A special role in the theory of coverings is played by the lattice \(\Gamma_1^n\), i.e., the lattice constructed on the basis with metric form

\[ \sum_{i=1}^{n} n x_i^2-\sum_{\substack{i=1\\ i\ne j}}^{n}\sum_{j=1}^{n} x_i x_j \]

“the principal form of the first type of Voronoi.”

Indeed, this lattice gives the minimum density (the “best” one) among all lattices of two, three, and four dimensions. The first is obvious, since the lattice \(\Gamma_1^2\) is constructed on a regular triangle; the second was proved by the Indian mathematician Bambah \((^1)\), the third by B. N. Delone and S. S. Ryshkov \((^2)\). In addition, it is known that the lattice \(\Gamma_1^n\) is the best among a rather broad class of \(n\)-dimensional lattices (see A. F. Gametskii \((^3)\) and S. S. Ryshkov \((^4)\)). On the other hand, from the asymptotic estimates of Davenport \((^5)\), Watson \((^6)\), and, finally, Rogers \((^7)\), it follows that for sufficiently large \(n\) there exist lattices giving a density smaller than the lattice \(\Gamma_1^n\). However, no estimate of such a number \(n\) was obtained in these works.

In the present note the author, using one lemma from Davenport’s paper \((^5)\), constructs, for all even \(n \ge 114\) and for all odd \(n \ge 201\), lattices better than the lattice \(\Gamma_1^n\).

\(1^\circ\). The following Lemma 1 is a somewhat modified formulation of Lemma 1 from Davenport’s paper \((^5)\).

Lemma 1. Let a lattice be constructed on a basis given by a metric form with matrix \(\|\Gamma\|=\|A\|\otimes\|B\|\), where the square matrix \(\|A\|\) of order \(m+1\) has the form

\[ \left\| \begin{array}{ccccc} 1 & 0 & 0 & \ldots & 1/N\\ 0 & 1 & 0 & \ldots & 1/N\\ 0 & 0 & 1 & \ldots & 1/N\\ \cdots & \cdots & \cdots & \cdots & \cdots\\ 1/N & 1/N & 1/N & \ldots & (m+1)/N^2 \end{array} \right\|; \]

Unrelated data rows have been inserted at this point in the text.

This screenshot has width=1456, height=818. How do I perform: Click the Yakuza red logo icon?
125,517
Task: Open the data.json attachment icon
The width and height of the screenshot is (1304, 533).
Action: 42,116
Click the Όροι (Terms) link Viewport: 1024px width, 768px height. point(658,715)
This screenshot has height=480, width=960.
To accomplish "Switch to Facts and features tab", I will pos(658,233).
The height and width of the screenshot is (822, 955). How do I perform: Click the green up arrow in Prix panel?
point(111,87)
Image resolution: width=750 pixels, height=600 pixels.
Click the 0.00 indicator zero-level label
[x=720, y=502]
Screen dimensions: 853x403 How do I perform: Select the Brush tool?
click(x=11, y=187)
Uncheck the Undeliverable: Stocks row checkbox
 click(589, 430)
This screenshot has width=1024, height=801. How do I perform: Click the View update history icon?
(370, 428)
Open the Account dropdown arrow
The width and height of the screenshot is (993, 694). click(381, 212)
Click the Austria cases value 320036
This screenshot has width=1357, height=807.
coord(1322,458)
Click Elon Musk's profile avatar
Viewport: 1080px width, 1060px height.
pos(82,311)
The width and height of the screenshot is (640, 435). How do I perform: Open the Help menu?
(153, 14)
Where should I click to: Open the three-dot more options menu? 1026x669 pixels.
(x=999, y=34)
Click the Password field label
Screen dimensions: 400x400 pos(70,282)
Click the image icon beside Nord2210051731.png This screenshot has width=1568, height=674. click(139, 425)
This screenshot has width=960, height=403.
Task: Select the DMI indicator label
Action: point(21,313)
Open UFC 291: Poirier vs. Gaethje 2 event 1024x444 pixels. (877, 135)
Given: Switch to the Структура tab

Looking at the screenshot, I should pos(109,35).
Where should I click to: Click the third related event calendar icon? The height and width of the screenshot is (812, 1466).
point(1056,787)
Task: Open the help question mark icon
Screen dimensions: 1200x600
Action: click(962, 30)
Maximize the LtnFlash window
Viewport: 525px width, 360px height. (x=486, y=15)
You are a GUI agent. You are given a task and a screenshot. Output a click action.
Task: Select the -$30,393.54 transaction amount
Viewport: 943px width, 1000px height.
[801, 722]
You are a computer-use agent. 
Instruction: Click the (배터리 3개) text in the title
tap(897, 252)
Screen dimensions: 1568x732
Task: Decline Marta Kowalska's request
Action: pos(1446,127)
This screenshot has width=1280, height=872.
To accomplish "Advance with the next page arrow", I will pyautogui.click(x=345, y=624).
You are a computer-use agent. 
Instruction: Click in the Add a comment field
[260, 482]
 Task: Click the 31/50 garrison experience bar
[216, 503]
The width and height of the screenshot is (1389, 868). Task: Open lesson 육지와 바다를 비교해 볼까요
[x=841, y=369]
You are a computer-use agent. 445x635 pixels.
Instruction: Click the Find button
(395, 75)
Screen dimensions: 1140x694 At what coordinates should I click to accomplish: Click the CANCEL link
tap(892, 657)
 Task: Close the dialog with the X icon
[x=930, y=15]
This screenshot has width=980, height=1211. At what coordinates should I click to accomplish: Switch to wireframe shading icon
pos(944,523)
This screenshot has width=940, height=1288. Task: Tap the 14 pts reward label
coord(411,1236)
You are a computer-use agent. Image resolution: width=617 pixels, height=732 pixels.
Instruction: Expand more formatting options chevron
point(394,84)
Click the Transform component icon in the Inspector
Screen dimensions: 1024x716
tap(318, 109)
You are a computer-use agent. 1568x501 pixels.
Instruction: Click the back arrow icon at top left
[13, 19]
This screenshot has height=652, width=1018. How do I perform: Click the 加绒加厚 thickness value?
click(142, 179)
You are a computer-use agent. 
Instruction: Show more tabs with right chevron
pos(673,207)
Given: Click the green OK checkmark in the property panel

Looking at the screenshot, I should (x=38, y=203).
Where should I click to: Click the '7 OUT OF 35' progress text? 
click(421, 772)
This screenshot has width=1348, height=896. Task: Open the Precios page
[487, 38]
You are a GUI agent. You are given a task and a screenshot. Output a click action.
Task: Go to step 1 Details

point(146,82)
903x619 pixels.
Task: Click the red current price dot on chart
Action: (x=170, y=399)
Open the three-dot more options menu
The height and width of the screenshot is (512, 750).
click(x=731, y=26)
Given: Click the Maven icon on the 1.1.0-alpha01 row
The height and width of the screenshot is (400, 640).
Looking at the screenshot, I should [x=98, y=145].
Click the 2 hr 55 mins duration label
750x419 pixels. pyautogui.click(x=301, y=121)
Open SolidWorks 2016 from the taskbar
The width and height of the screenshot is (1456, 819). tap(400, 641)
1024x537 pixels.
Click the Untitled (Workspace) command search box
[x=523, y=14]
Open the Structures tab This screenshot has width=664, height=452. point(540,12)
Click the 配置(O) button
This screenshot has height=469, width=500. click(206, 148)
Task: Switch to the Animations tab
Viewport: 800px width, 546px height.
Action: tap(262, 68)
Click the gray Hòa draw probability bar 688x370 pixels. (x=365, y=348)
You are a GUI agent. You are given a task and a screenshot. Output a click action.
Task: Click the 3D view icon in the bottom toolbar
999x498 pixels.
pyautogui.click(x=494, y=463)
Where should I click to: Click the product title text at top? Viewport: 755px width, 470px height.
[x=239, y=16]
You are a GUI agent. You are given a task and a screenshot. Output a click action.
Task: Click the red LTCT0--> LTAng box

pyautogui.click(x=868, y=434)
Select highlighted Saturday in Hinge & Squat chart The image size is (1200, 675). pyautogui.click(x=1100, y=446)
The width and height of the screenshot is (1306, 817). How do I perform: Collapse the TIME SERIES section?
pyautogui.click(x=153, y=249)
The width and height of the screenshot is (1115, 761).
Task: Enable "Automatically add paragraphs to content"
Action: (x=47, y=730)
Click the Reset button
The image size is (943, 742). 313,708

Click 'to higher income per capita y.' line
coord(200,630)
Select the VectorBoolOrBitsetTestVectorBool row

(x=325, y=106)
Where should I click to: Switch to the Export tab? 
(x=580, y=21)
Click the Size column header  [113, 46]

the matrix \(\|B\|\) is the metric matrix of some basic basis of an arbitrary \(k\)-dimensional lattice \(B\), and the symbol \(\otimes\) denotes the Kronecker product of matrices. Then the formula holds

\[ R^2 < (m+1)\left[\int r^2\,dv \big/ \int dv\right]+\varepsilon N^2, \]

where \(R\) denotes the covering radius of the lattice \(\Gamma\), the integration being taken over the Dirichlet region of the lattice \(B\), \(\lim_{N\to\infty}\varepsilon_N=0\).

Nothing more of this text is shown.